(What is expected) Below are entries. Give back exactly the lines from the one containing "Given: Click the 18 label on the top ruler" through the one containing "Given: Click the Cinebench sphere logo icon", inclusive, without the pictures.
[[ Given records, beginning ]]
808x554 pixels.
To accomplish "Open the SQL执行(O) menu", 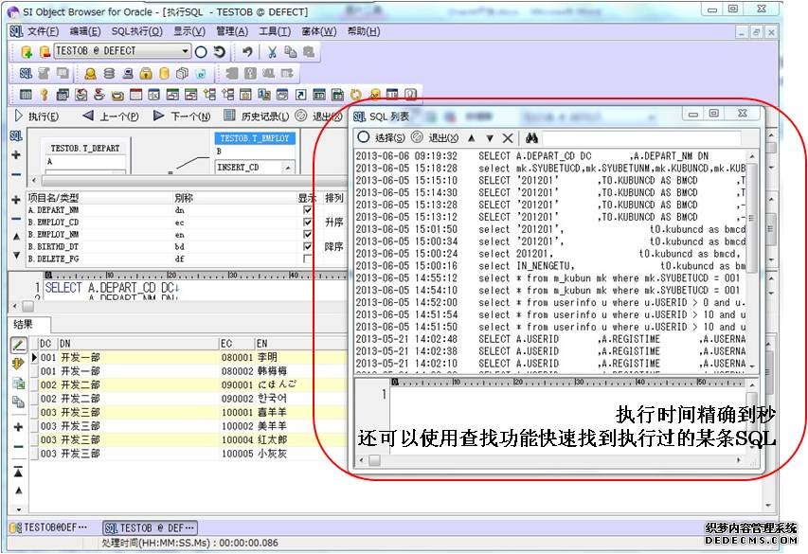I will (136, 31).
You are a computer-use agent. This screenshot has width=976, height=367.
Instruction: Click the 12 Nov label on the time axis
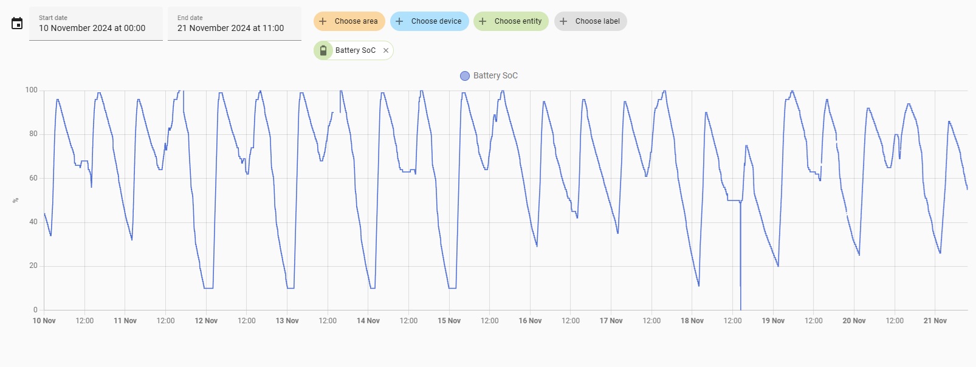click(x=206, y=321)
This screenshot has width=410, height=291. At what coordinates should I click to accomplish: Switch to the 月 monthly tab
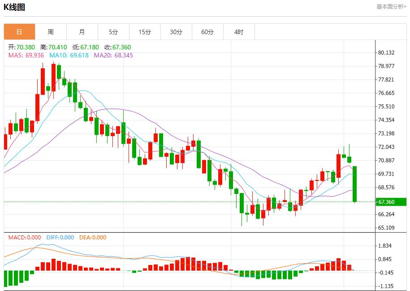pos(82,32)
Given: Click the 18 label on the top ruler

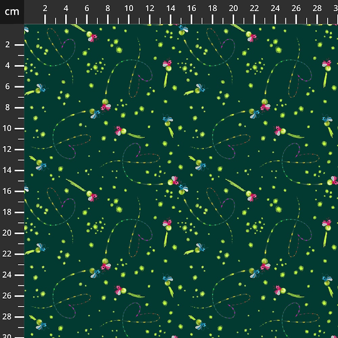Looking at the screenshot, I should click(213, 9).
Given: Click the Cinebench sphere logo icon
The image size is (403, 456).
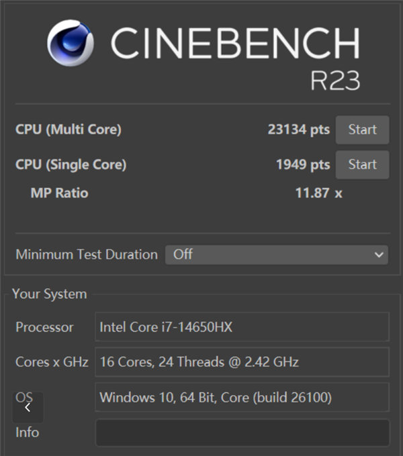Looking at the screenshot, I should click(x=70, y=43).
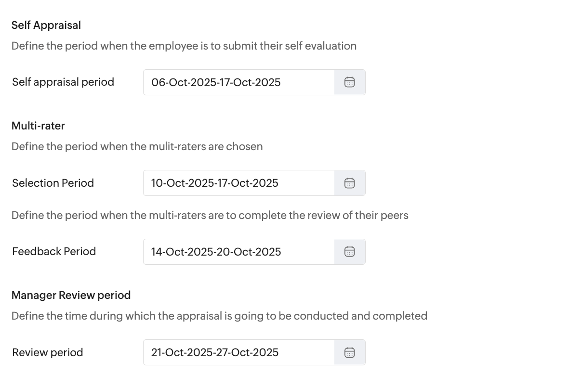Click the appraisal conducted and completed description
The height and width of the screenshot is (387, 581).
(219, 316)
[[ Given records, end ]]
(Response for this exercise)
Given: Click the 18 label on the top ruler

Looking at the screenshot, I should click(213, 9).
Given: Click the Cinebench sphere logo icon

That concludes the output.